After the massage she slipped back into her large white robe and went over to the lounge, where she was given a cup of Rooibos tea while she waited for her cosmetic treatment. She was given a facial, a manicure, and a pedicure, and then another facial just around her eyes before leaving four hours after she’d first walked in. It had been a full day.

Comments

  1. Sorry I haven't commented recently, forgot when I had time, and now busy – and tired. Will come back to it soon, though have fogotten the characters.

  2. Is something ever going to happen? Is the writer ever going to feel something? Or the reader?

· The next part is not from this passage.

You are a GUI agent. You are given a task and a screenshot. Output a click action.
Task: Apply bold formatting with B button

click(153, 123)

    I know all this has a moral purpose, but I felt a certain distaste reading about Mike and Helen at the radio station, and then my mind started to wander and I thought about better practical jokes, when a colleague removed all the furniture from the room of a friend who was bringing his girlfriend back, when my boyfriend rang up a restaurant he'd been fired from in the voice of the Japanese manager and told the workers to take all the food out of the fridges. Later I started thinking about spas, and how my niece's boyfriend paid for her to have a spa for her thirtieth birthday before he dumped her, and how my own boyfriend had said he'd bought me a massage, perhaps for Valentine's Day, but had fortunately spent all his money on lottery tickets.

  3. Quin Finnegan says

    Well, the radio show and the massage just happened. I felt various things while writing it, and feel some of those same things while rereading it, and sometimes new things. Of course I defer to your judgments about your own feelings.

    You're wrong about whether it has a moral purpose, I think, which might be one of the problems with the novel on the whole. I tried to write, as a modern Master once claimed he wrote, with "no moral in tow", but I am not Master and have failed to pull it off.

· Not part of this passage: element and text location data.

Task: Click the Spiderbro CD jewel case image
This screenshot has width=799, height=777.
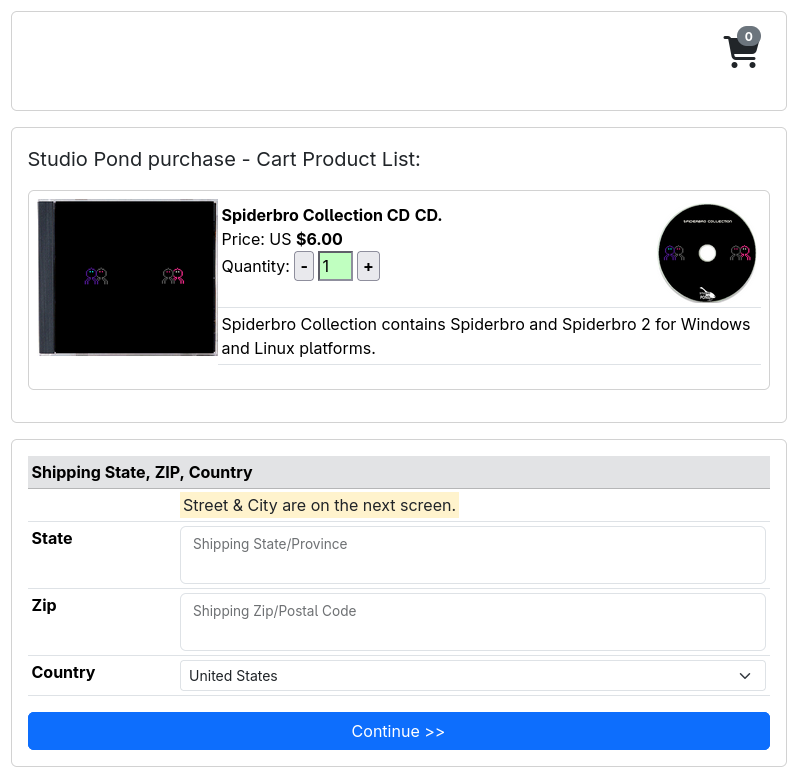Action: [128, 277]
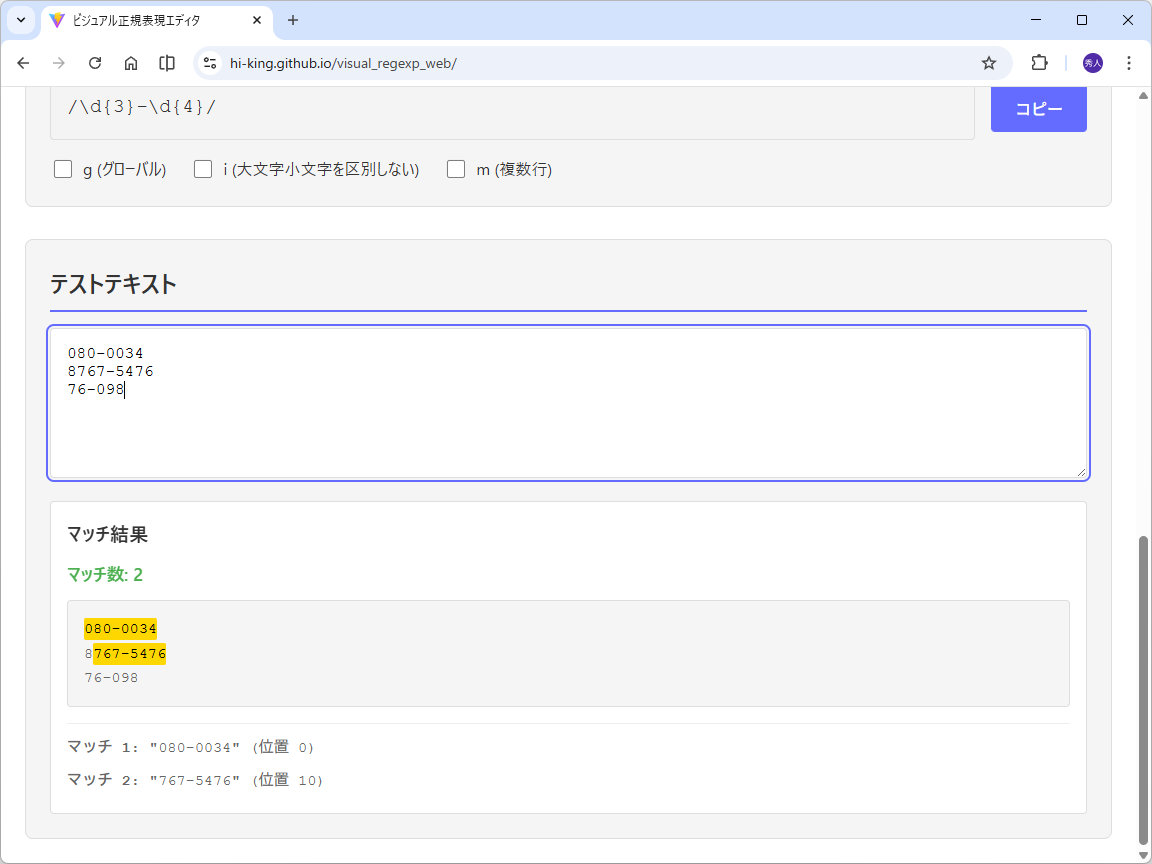Click the 秀人 profile avatar
Image resolution: width=1152 pixels, height=864 pixels.
click(x=1092, y=62)
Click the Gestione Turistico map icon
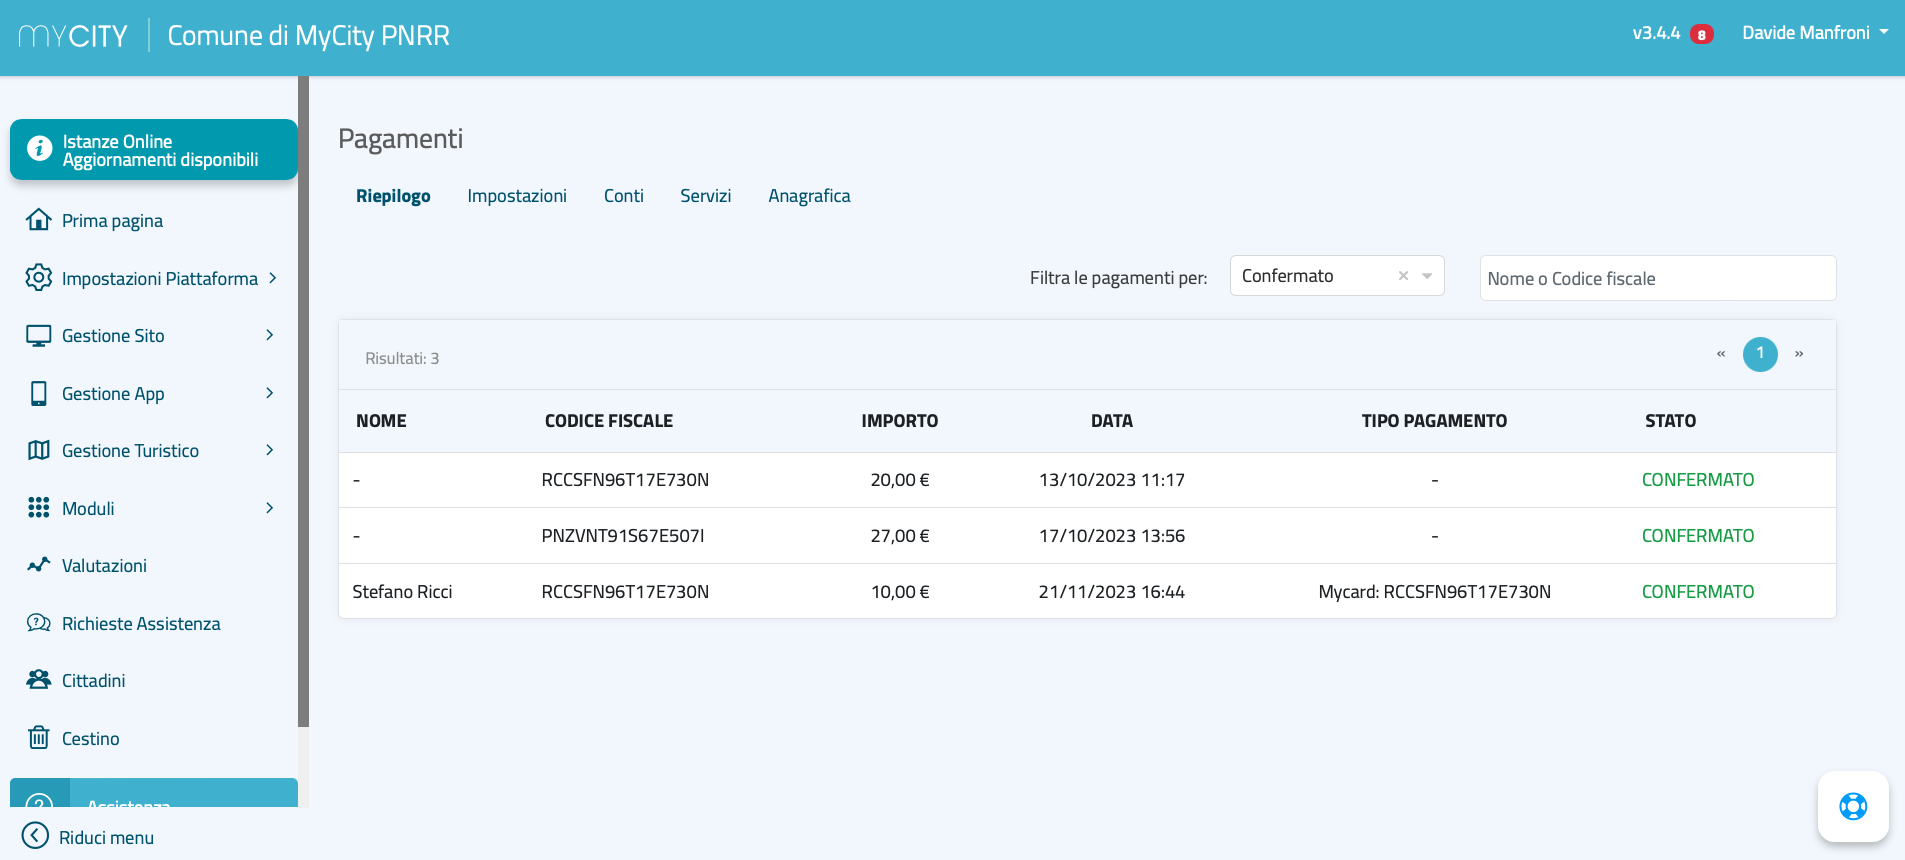The height and width of the screenshot is (860, 1905). point(38,451)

    Those practical jokes are indeed very good, but unfortunately I didn't think of them while writing this scene. At least they're here in the comments section.

    Isn't that funny? A bad novel whose most redeeming qualities turn out to be the things that other people say about it, and when I'm lucky enough, write about in the comments section. How does that make you feel?

    Back to the first questions – I'd suggest you to just quit reading. I myself have no problem dropping a book that is going badly; just last week I dropped a couple after the first few chapters. What's the point in finishing this if you're not enjoying it? Or maybe you can develop another novel in the comments section, beginning with these practical jokes and your lousy ex-boyfriend. That would really be something!

    Then when people ask how you ever got started, you can point to these comments, and then even Bird's Nest will be somewhat redeemed, a lousy work whose true purpose is fulfilled by serving as the catalyst for yet greater works.

    A happy ending for all concerned.

  4. I was planning to stop reading for a few days anyway because my feelings had been hurt.